[Start of Attachment]

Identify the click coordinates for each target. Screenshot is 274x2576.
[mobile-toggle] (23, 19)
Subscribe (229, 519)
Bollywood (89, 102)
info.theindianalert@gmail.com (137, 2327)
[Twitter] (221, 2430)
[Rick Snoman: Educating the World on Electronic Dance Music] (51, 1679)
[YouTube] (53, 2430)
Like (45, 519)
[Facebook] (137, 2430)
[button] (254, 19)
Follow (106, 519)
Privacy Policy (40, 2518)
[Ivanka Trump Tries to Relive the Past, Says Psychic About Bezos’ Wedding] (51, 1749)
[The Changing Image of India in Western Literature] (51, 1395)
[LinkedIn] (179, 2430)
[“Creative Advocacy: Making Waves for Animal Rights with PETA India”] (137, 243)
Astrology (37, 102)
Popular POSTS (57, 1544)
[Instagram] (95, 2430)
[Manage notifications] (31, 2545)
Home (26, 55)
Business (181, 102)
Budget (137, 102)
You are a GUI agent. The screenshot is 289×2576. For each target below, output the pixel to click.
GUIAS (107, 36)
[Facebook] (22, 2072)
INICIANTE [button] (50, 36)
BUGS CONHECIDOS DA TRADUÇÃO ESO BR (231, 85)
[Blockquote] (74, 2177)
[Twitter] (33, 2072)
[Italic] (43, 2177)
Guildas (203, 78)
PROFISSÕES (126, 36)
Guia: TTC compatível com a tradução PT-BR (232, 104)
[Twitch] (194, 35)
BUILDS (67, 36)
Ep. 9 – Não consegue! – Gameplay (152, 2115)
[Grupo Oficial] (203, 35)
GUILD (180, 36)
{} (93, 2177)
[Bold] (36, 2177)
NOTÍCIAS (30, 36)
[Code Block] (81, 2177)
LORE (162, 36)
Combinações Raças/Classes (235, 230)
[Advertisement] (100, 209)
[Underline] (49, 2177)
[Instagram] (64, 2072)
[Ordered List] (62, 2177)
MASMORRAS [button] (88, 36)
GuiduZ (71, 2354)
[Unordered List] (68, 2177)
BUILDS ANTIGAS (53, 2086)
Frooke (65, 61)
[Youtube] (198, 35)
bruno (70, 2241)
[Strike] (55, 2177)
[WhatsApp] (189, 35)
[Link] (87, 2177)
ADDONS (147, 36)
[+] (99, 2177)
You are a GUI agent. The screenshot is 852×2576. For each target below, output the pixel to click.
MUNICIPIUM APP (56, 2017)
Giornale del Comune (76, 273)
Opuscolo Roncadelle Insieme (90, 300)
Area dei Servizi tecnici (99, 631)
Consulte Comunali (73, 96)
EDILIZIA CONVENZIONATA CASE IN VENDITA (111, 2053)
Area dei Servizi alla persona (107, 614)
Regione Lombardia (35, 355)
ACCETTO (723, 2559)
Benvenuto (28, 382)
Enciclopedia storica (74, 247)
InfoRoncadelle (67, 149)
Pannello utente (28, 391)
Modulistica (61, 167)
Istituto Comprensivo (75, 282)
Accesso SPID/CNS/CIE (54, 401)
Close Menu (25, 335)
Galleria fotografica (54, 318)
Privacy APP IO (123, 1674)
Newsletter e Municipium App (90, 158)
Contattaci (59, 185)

[End of Attachment]

Your reply should consist of one number: how many lines of the material above include the word "click".

### Answer space:
3